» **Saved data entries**
--------

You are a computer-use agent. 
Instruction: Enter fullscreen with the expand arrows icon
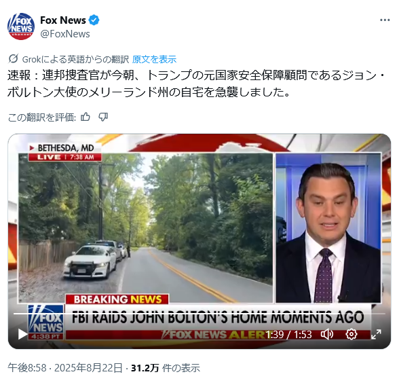pyautogui.click(x=376, y=334)
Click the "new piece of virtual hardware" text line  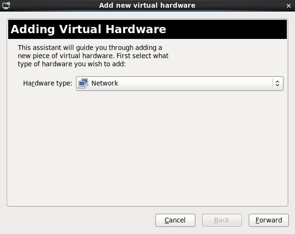pos(93,56)
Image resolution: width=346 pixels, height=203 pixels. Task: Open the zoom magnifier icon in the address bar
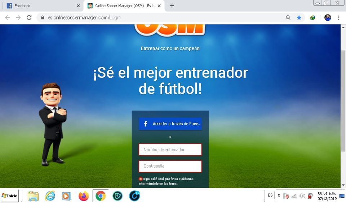[288, 17]
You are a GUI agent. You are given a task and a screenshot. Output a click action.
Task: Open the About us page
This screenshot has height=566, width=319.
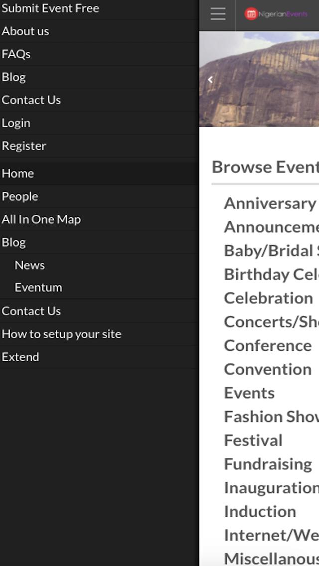pos(25,31)
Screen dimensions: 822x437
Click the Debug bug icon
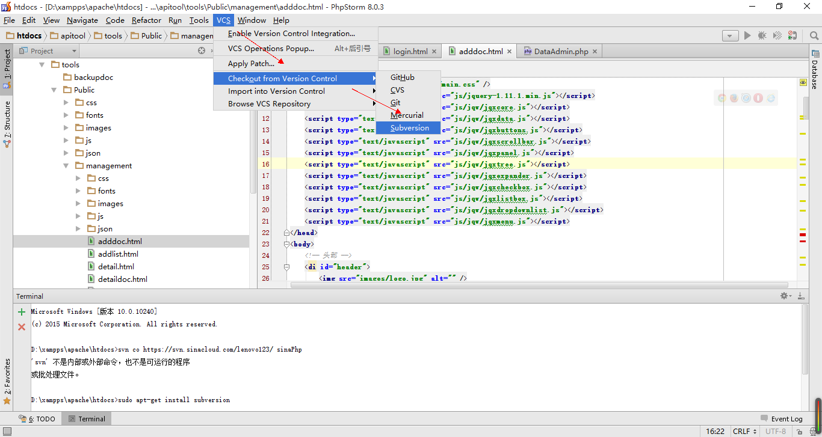[x=762, y=36]
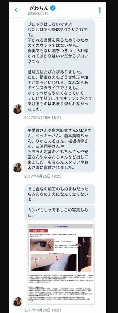Tap the back arrow icon
Image resolution: width=118 pixels, height=313 pixels.
coord(17,10)
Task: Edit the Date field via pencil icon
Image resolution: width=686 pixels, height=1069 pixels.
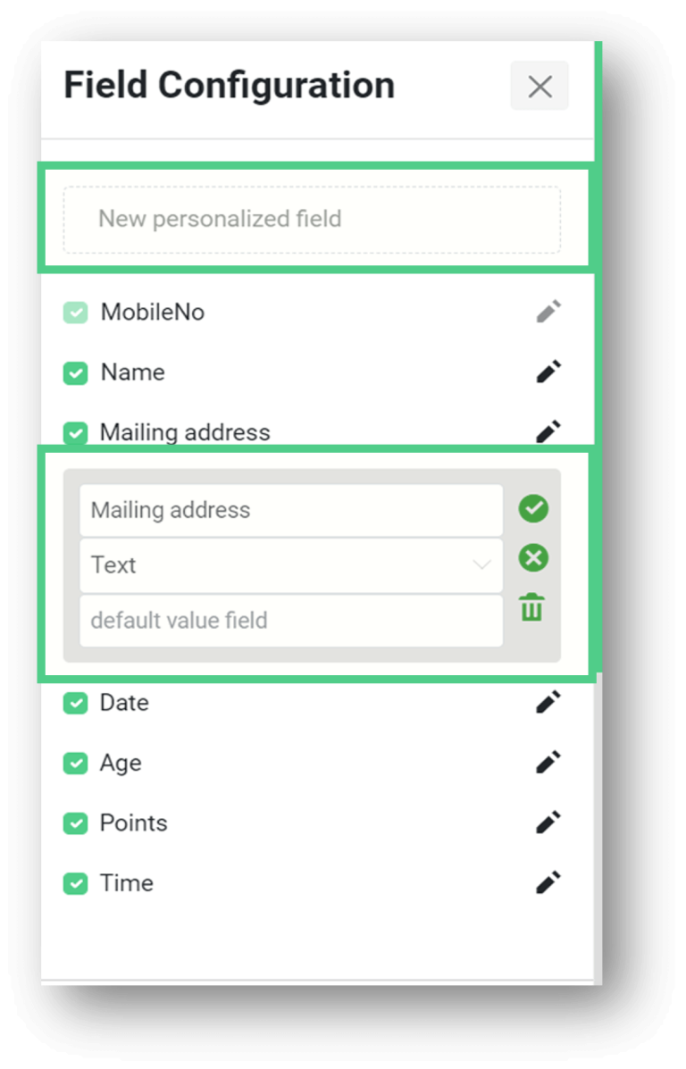Action: [x=548, y=702]
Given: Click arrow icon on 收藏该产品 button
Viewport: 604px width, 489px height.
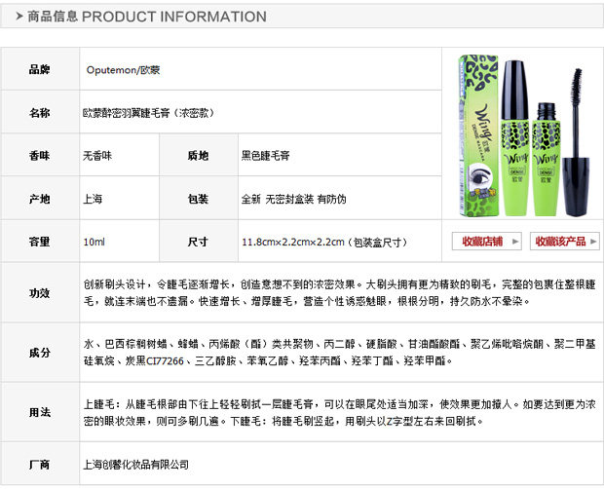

--------

» **Requirement**
Please repeat the lines above from the line containing "This screenshot has height=566, width=319." through the final line, both included, exactly as they stand and without pictures.

» **Task output**
This screenshot has height=566, width=319.
pos(25,31)
Screen dimensions: 822x437
Click the Debug bug icon
[x=762, y=36]
Tap the back arrow icon
Image resolution: width=118 pixels, height=313 pixels.
coord(17,10)
Task: Edit the Date field via pencil icon
Image resolution: width=686 pixels, height=1069 pixels.
Action: [x=548, y=702]
Given: Click arrow icon on 收藏该产品 button
Viewport: 604px width, 489px height.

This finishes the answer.